はじめに:年収430万円は妥当なのか?
はてなブックマークのホットエントリー総合に入っていたこの記事を読んだ.
多数のはてなブックマークコメント(以下,ブコメ)がついたものの,肯定的なブコメもいくつかあったとは言え,批判的なブコメが多勢を占めていた.
大学で奨学金を借り,卒業後結婚し,奨学金の繰上返還を済ませた身として,この記事(以下,レポログ記事とする)にはいろいろ納得いかないものがあった.
筆者が最も気になったのは,話の前提となる世帯年収だ.その点についてこうブコメした.
だが,この430万円を平均年収として用いるにはどう考えても難がある.
稼働所得を用いるべき
児童のいる世帯の稼働所得は656万5千円
元データにあたればすぐにわかるのだが,次の図(平成27年国民生活基礎調査の概況 結果の概要II 各種世帯の所得等の状況 [1] p.11)に記載されている所得平均金額541万9千円には子育て世代のみならず,主に公的年金・恩給で生活している高齢者世帯も含まれている.
これは中央値427万円を用いたところで同じはずだ.
総所得平均金額541万9千円には公的年金・恩給,財産所得,他にも年金以外の社会保障給付金,仕送り・企業年金・個人年金・その他の所得が含まれる.
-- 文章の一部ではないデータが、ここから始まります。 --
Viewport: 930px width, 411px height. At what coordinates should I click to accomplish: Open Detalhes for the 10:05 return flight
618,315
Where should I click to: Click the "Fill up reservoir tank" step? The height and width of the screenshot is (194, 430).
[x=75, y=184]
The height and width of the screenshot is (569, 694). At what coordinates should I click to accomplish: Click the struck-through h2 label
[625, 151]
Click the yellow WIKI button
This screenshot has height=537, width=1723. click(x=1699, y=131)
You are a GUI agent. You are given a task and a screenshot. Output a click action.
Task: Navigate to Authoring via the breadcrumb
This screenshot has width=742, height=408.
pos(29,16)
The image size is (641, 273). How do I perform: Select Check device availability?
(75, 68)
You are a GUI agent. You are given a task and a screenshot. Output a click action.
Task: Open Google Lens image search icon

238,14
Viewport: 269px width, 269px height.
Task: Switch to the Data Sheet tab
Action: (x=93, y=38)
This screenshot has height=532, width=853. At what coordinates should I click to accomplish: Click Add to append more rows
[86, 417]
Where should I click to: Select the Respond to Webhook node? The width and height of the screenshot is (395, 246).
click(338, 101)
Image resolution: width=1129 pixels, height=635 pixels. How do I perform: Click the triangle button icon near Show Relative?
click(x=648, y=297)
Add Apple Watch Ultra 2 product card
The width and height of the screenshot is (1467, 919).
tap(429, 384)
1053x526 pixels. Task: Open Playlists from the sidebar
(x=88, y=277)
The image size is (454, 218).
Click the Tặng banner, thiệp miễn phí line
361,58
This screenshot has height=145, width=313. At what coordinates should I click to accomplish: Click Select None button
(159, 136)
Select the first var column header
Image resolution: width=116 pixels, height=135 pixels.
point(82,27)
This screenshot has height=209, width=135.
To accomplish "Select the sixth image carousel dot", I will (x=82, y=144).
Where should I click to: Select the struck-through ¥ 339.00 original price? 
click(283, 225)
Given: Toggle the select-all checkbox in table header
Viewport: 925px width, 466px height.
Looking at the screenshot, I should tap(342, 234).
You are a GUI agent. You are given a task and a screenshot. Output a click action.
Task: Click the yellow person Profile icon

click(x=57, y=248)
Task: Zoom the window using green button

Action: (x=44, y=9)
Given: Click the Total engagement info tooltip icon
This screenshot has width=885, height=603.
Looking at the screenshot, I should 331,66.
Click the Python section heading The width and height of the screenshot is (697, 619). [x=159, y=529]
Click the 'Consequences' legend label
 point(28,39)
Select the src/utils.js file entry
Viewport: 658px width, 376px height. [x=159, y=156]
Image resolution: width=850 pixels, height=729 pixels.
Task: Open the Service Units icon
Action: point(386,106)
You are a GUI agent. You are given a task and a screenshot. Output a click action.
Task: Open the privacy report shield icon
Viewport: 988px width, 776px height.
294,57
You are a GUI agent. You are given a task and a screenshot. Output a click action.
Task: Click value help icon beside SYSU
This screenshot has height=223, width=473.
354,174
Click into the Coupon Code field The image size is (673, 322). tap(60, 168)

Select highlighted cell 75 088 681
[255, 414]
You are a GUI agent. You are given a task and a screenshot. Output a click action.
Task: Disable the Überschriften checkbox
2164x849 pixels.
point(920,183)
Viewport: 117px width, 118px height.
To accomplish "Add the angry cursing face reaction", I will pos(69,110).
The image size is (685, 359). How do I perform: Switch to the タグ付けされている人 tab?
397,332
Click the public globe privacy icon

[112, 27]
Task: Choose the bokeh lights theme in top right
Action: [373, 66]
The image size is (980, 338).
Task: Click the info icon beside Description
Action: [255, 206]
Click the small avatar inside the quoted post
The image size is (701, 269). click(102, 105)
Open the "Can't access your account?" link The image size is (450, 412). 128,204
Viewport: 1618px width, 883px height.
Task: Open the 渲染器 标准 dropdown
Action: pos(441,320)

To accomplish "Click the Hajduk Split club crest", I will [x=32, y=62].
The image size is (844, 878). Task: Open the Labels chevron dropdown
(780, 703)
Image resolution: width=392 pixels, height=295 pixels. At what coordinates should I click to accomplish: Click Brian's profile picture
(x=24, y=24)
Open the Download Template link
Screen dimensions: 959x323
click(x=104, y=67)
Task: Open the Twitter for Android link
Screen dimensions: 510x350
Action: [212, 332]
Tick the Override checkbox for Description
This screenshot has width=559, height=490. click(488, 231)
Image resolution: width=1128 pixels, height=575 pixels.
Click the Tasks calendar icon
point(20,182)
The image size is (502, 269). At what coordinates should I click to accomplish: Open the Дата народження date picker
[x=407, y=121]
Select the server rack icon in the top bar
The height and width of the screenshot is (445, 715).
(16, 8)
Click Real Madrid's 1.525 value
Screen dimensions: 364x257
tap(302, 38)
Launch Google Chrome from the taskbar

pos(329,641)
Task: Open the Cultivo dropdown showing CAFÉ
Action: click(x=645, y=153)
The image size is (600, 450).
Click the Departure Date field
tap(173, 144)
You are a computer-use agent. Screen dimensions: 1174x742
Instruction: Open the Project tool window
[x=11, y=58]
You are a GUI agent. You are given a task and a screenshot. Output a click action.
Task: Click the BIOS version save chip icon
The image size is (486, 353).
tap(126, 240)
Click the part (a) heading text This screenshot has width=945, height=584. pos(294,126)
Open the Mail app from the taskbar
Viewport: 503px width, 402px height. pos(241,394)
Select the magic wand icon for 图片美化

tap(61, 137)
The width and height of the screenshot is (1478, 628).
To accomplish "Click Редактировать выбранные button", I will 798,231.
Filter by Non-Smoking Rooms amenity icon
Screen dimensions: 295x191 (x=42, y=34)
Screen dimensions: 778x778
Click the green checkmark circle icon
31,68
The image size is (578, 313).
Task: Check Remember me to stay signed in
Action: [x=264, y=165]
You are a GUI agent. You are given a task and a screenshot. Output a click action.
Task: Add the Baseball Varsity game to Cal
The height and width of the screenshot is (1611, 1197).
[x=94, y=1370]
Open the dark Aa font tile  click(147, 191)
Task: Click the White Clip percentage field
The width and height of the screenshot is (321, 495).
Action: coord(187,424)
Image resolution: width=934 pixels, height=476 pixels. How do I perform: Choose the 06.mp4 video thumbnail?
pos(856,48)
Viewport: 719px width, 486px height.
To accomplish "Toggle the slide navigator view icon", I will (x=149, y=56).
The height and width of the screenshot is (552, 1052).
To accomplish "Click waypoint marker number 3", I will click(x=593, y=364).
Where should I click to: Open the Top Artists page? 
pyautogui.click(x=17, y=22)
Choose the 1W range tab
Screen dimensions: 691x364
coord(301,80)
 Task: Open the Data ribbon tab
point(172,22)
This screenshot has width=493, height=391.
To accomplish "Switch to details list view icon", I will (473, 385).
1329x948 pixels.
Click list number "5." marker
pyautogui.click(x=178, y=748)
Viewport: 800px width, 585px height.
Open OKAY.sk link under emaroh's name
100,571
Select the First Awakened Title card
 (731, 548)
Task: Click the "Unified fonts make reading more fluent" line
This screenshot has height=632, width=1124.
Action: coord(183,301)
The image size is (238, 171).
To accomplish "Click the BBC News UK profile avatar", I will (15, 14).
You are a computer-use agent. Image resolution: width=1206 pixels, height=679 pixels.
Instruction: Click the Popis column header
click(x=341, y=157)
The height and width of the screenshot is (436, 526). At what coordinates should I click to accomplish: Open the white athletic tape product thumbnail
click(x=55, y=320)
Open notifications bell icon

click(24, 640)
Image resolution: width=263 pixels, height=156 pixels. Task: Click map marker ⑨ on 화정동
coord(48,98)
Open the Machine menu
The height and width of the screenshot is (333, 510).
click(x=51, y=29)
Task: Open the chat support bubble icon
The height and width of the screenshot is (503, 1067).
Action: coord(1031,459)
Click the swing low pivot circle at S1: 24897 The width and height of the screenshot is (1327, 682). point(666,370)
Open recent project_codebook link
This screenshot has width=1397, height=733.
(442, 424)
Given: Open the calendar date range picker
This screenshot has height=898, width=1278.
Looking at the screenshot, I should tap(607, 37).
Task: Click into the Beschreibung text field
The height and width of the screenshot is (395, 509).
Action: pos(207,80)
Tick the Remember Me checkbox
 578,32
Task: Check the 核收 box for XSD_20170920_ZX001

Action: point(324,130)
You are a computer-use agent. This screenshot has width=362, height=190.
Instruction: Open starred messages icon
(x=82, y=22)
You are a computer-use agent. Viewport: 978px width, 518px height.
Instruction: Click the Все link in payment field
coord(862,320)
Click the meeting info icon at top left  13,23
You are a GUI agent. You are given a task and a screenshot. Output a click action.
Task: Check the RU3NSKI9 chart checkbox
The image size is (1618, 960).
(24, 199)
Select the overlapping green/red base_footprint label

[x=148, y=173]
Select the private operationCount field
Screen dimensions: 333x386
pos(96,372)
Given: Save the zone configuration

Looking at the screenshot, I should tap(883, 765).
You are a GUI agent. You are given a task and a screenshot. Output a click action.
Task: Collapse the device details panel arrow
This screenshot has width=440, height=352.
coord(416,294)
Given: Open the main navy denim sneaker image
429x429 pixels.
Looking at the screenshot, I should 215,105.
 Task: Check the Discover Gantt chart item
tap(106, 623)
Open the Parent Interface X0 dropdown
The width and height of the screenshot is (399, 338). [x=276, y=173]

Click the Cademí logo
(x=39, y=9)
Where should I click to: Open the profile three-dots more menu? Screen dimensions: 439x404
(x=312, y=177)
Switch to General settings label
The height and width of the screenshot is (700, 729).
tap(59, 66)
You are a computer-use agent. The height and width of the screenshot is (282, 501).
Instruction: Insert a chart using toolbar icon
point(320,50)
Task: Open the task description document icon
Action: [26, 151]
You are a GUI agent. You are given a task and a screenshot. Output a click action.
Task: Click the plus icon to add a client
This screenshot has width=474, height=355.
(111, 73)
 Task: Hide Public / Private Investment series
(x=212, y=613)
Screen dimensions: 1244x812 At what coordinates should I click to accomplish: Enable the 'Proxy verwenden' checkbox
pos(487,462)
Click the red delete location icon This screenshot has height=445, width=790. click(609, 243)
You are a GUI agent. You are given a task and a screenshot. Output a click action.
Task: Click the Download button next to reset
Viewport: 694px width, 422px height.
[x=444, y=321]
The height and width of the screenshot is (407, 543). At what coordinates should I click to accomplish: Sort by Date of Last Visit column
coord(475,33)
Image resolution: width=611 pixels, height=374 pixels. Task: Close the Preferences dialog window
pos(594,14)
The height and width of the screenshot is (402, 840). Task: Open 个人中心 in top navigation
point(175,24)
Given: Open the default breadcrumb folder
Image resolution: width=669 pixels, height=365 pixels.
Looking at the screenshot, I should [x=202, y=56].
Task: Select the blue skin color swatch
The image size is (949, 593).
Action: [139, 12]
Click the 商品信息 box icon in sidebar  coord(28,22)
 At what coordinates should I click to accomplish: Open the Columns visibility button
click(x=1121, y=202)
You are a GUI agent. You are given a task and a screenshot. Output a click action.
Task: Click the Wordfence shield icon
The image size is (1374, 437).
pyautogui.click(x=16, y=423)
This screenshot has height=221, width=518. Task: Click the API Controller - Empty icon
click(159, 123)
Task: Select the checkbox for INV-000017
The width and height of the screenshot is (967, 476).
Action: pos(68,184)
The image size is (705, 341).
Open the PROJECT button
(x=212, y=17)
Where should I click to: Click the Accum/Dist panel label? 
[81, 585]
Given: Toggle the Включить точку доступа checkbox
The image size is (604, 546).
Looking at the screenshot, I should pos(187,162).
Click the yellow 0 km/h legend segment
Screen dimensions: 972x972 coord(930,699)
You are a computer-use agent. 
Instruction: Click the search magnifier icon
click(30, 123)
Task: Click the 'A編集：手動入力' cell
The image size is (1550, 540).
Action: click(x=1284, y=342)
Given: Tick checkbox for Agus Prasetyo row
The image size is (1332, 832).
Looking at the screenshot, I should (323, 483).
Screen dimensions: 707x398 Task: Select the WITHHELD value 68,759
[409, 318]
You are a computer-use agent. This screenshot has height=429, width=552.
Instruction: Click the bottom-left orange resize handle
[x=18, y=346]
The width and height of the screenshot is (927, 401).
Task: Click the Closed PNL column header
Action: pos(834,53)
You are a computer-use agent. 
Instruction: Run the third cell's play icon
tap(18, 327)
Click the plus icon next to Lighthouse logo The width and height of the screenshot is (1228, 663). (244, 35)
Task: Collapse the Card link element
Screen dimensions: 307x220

そうした所得を除き,「世帯員が勤め先から支払いを受けた給料・賃金・賞与の合計金額をいい,税金や社会保険料を含む」所得を稼働所得(雇用者所得、事業所得、農耕・畜産所得、家内労働所得)と言う[2].
稼働所得は全世帯平均403.8万円に対し,レポログ記事に該当する児童のいる世帯では656.5万円に跳ね上がる([1]のp.13,表8).
所得と収入は違う(サラリーマンの場合,ざっくり書くと給与・賞与収入ー給与所得控除=給与所得)ことは言うまでもないが,公的年金・恩給が総所得の67.5%を占める高齢者世帯はもとより,稼働所得以外を含む金額は,給与収入のみの夫婦2人・子ども1人の世帯を想定したシミュレーションに不適と言わざるを得ない.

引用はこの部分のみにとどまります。